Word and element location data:
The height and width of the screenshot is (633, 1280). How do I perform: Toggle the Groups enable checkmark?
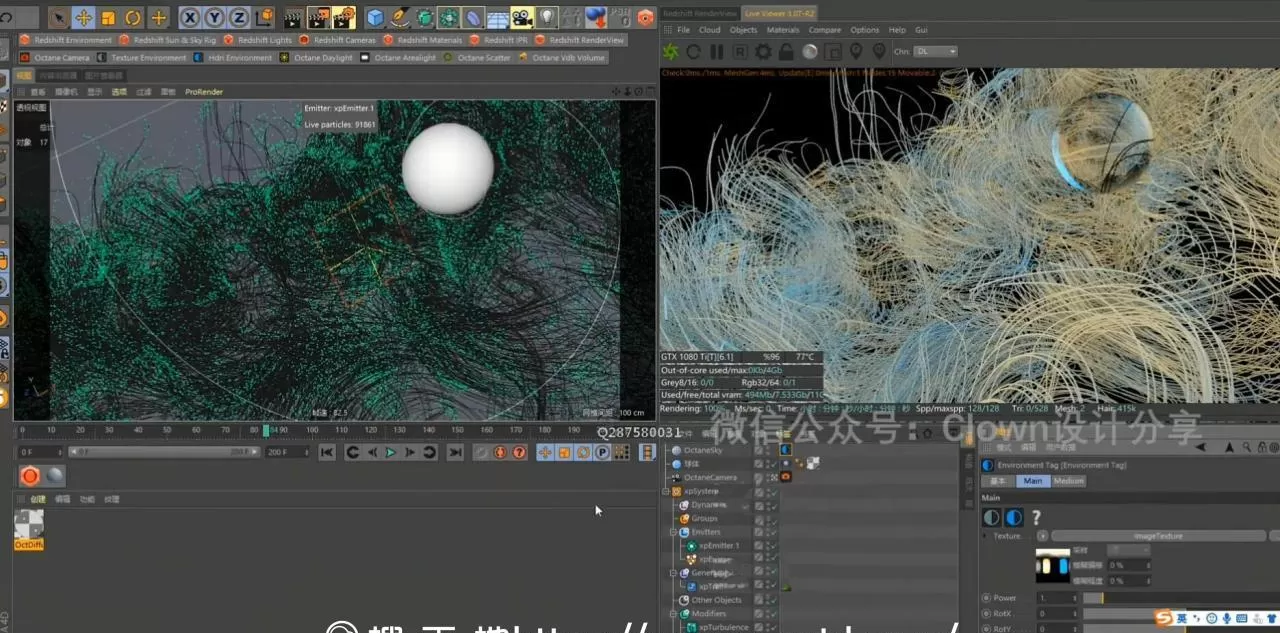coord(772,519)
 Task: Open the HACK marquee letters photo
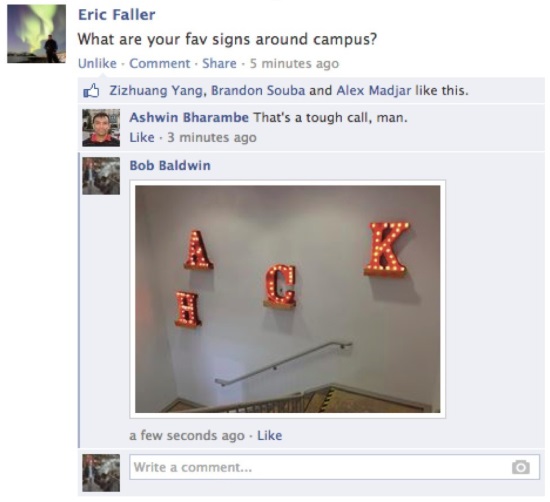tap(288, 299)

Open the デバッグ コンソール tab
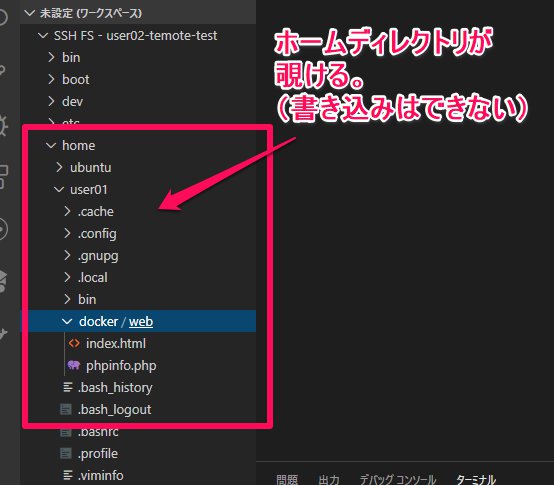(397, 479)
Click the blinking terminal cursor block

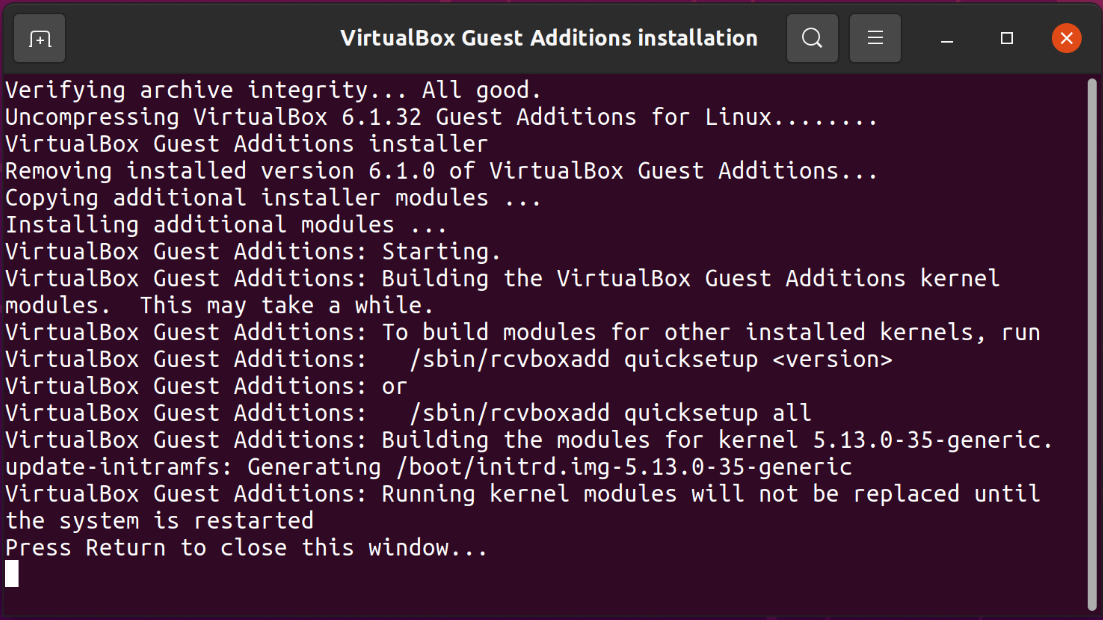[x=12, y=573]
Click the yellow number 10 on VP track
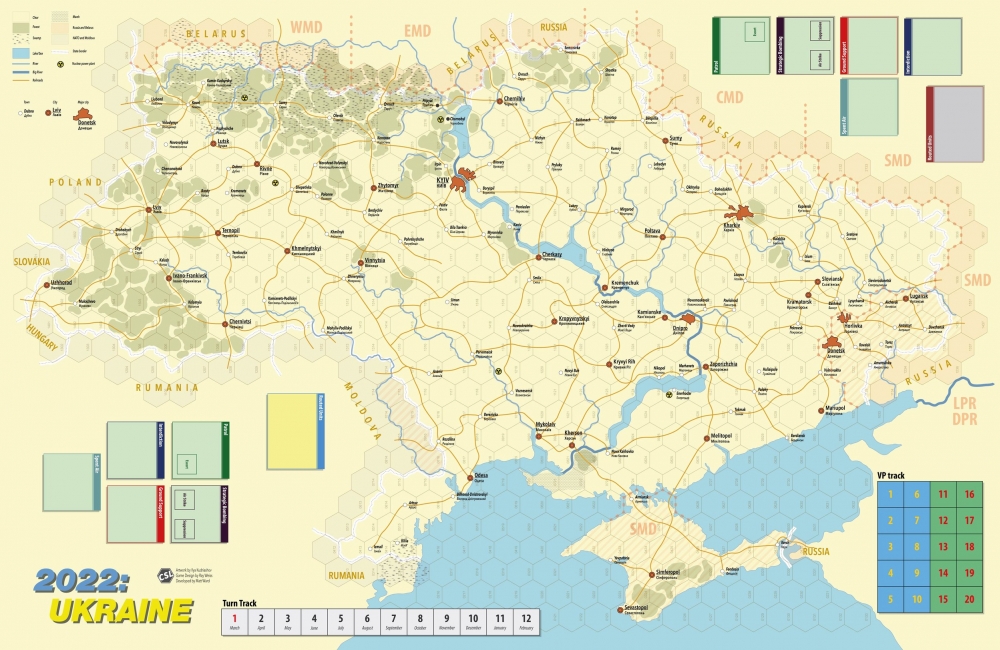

Directions:
Count how many lines in the rows above contain the string "Open" with matching case, and reply with only that number.

Written reply:
2